Sorry that was a typo...it revvs up to 9000 but my guess is that is that the low and midrange is on the piss.
Stock coils and stock cdi ignition.
 
Well that's better. Do a little more needle position tweaking and you could make changes to the main jets, one size at a time starting upwards, and see what happens. If it loses power, go the other way with the jet sizes. Try setting your ignition timing to 1.8mm btdc if you have not already too.
 
Shoeman said:
Well that's better. Do a little more needle position tweaking and you could make changes to the main jets, one size at a time starting upwards, and see what happens. If it loses power, go the other way with the jet sizes. Try setting your ignition timing to 1.8mm btdc if you have not already too.

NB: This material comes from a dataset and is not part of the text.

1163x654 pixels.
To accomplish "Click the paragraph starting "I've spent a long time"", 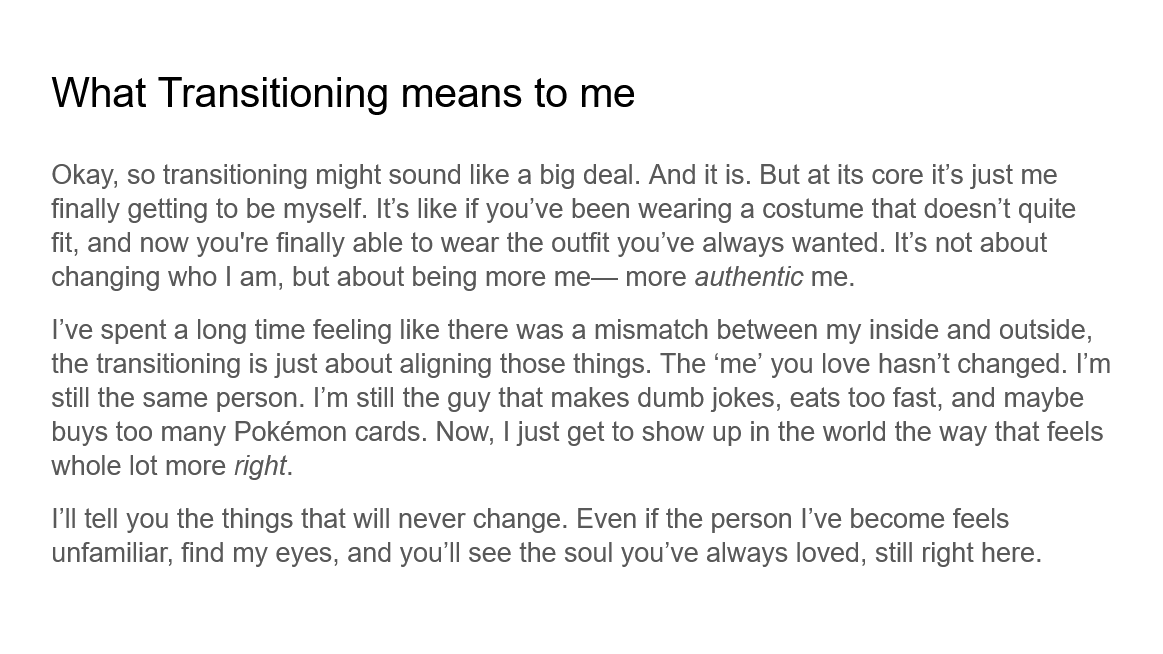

Thanks shoeman for chiming in!I´m currently running 185 mains,I will try to go 200 and see what happens.I will drop the needle 1 clip (go leaner),its currently in the middle position.I´ve set my CDI ignition the last time when I reassembled the 250 engine,thats a good point.

Could the 2 less teeth on the front sprocket hinder the bike from power wheeling?normally this should bring more torque, so it should wheel easier....
 
Dropping a tooth is a standard trick, it helps acceleration. Never tried dropping two. If by power wheelie you mean the front end comes up by itself by just holding the throttle open in say first or second gear, I doubt the bike has lost enough weight and gained enough power to do that yet. Clip-ons and clubmans and low bars put more weight on the front, and you still have that awfully heavy cast wheel set too. I can't recall the details on your engine mods but I think it's DG pipes, re-worked heads, pod filters and that's it? Pretty standard stuff but not big power boosting mods. Those pipes are a decent boost for the money but they are not true high performance pipes. A little bit of port work would help, as would a better pipe, but I'm not really up on what's available where you are.
If you want more details PM me and we can discuss this endlessly.
Check the timing and fiddle with the jets.